__Your assignment__.
Your answer should repeat exactly the lines from the one holding "The image size is (707, 656)." through the end of the data, and it should contain no pictures.

----

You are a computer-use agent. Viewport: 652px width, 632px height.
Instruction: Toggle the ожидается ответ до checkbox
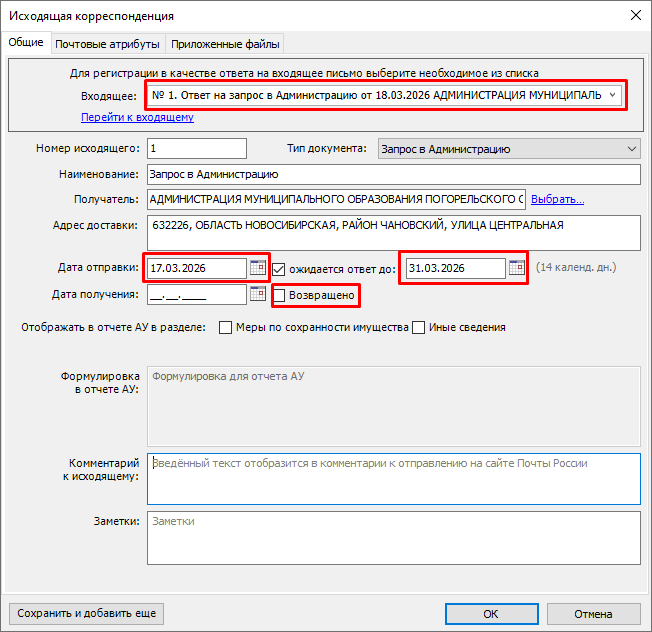point(279,268)
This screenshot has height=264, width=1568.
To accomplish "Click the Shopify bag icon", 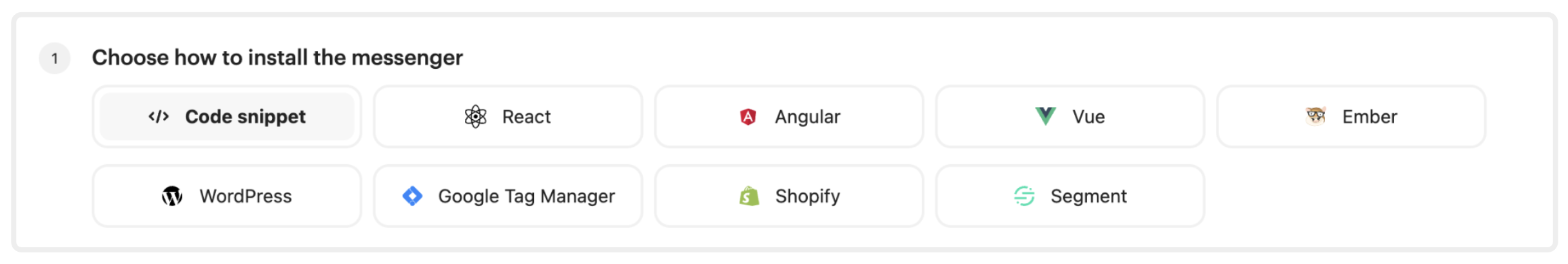I will (x=749, y=196).
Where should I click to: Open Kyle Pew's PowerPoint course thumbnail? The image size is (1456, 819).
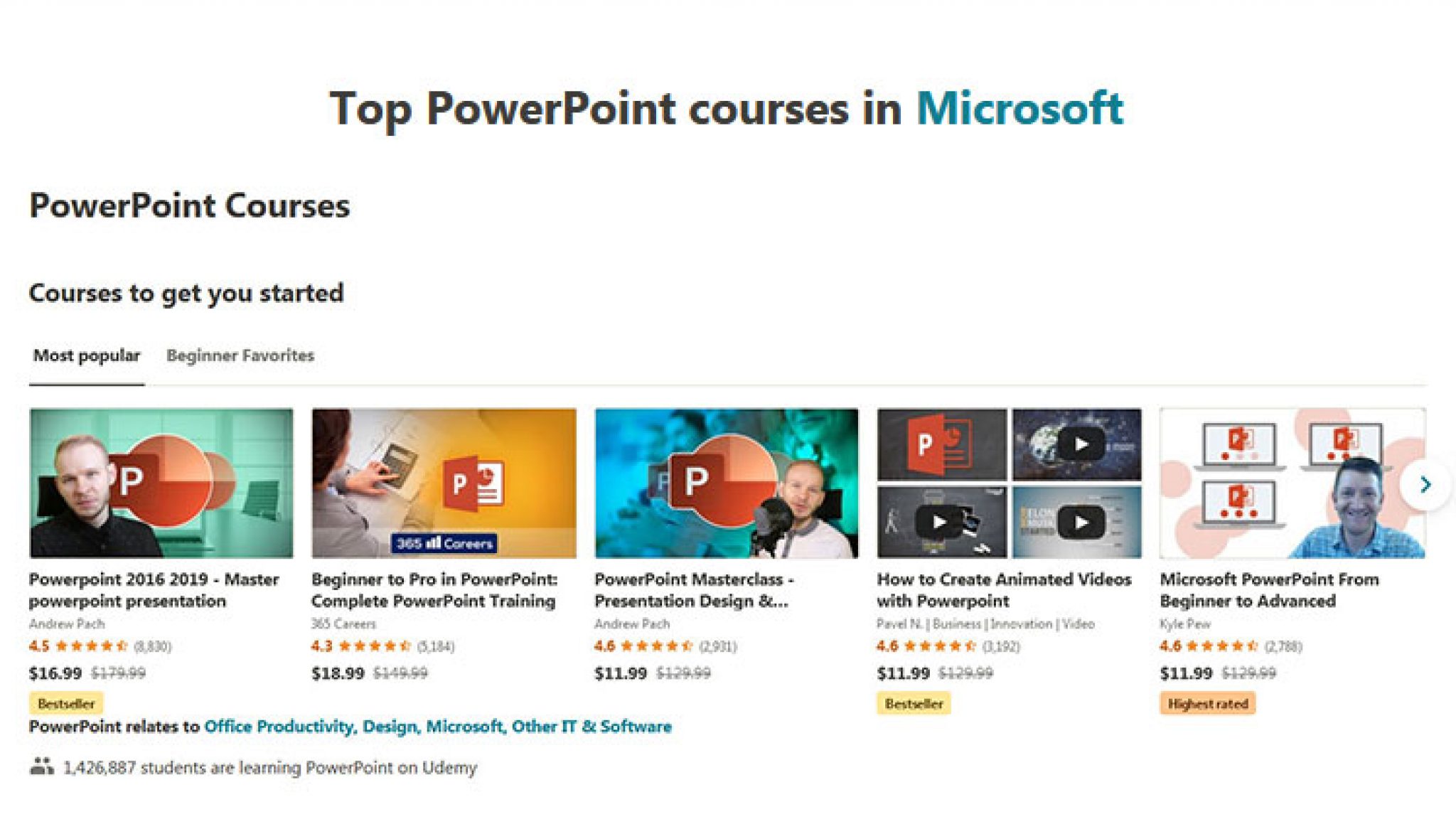pyautogui.click(x=1292, y=483)
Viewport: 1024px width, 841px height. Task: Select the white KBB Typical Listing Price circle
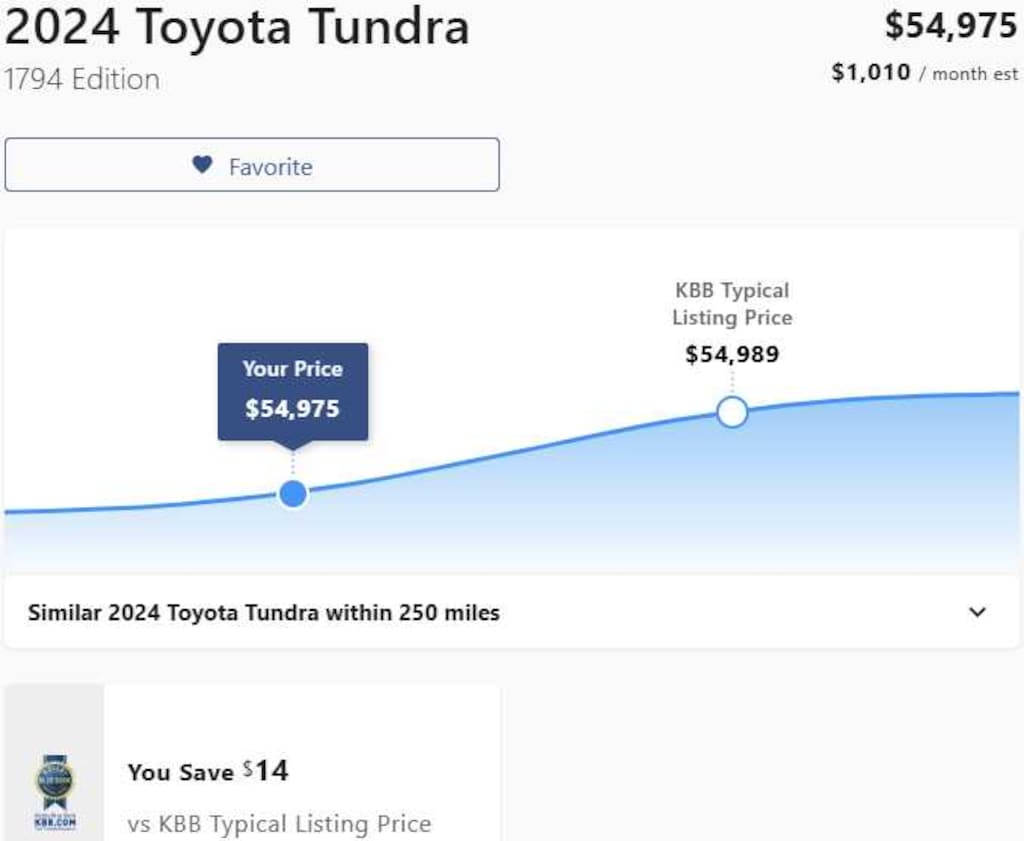pos(731,412)
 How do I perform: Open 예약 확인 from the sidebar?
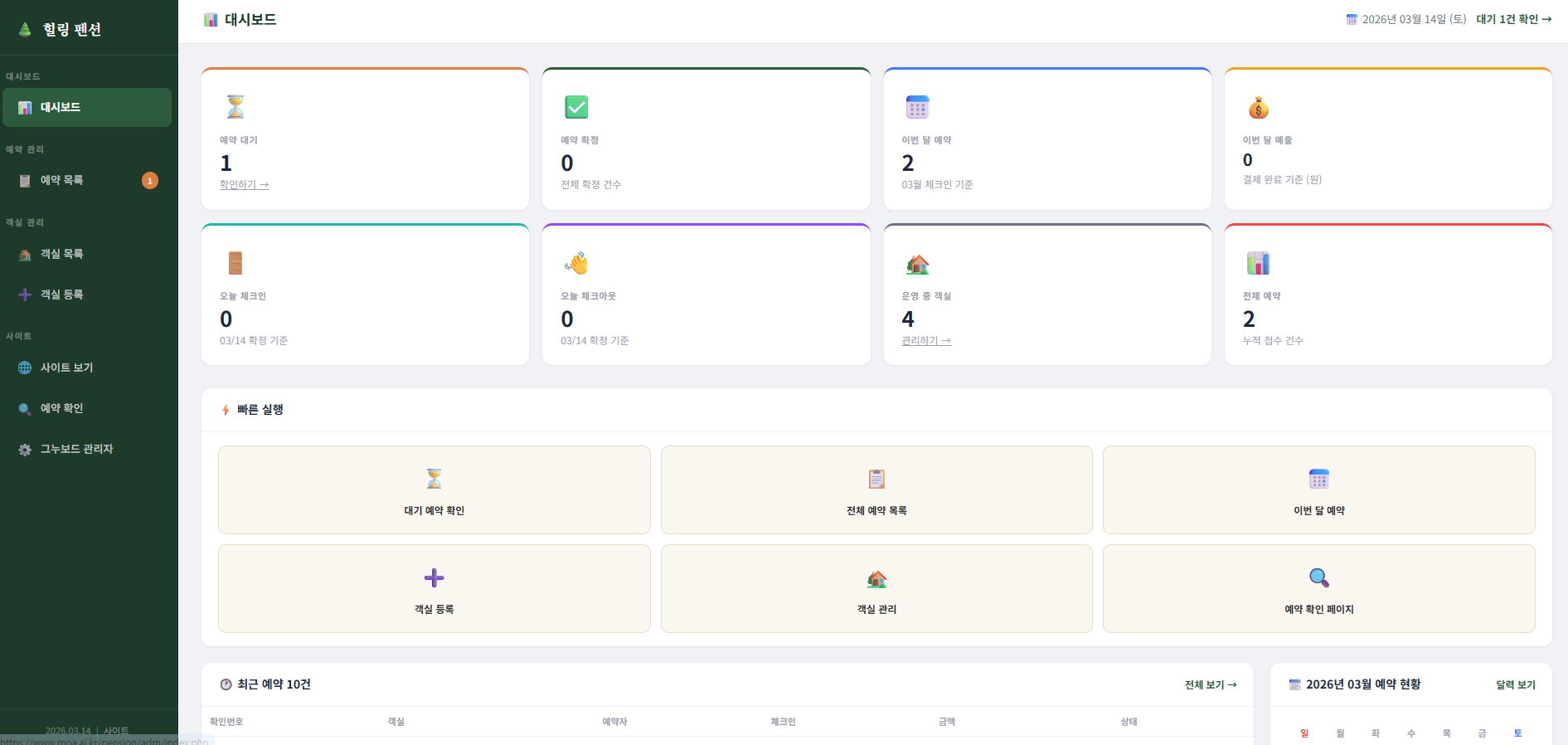point(62,408)
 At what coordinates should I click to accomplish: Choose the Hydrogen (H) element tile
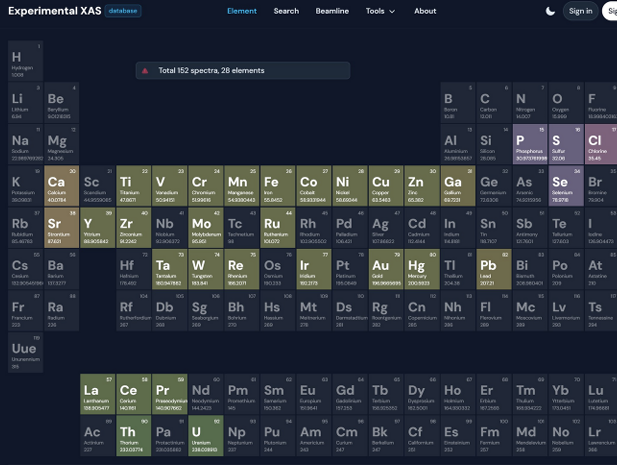[x=25, y=62]
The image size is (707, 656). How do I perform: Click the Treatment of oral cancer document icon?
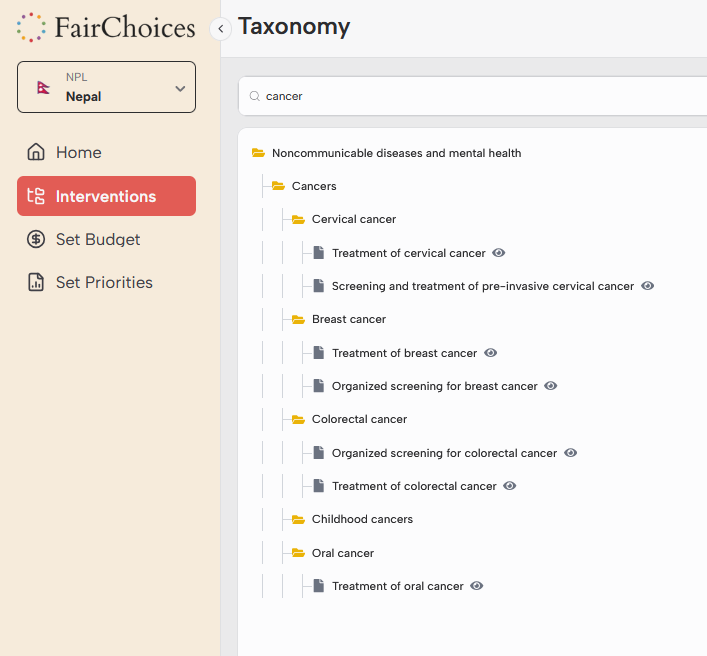coord(318,586)
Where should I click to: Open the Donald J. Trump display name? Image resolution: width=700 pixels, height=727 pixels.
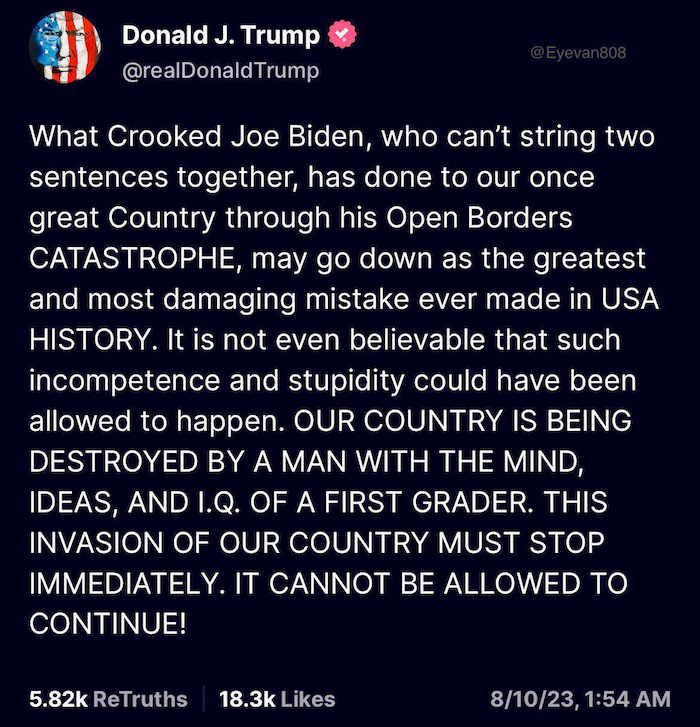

----

__Response area__.
The image size is (707, 656). How do I perform: Click the Treatment of oral cancer document icon?
coord(318,586)
Where should I click to: Open the Donald J. Trump display name? Image resolution: width=700 pixels, height=727 pixels.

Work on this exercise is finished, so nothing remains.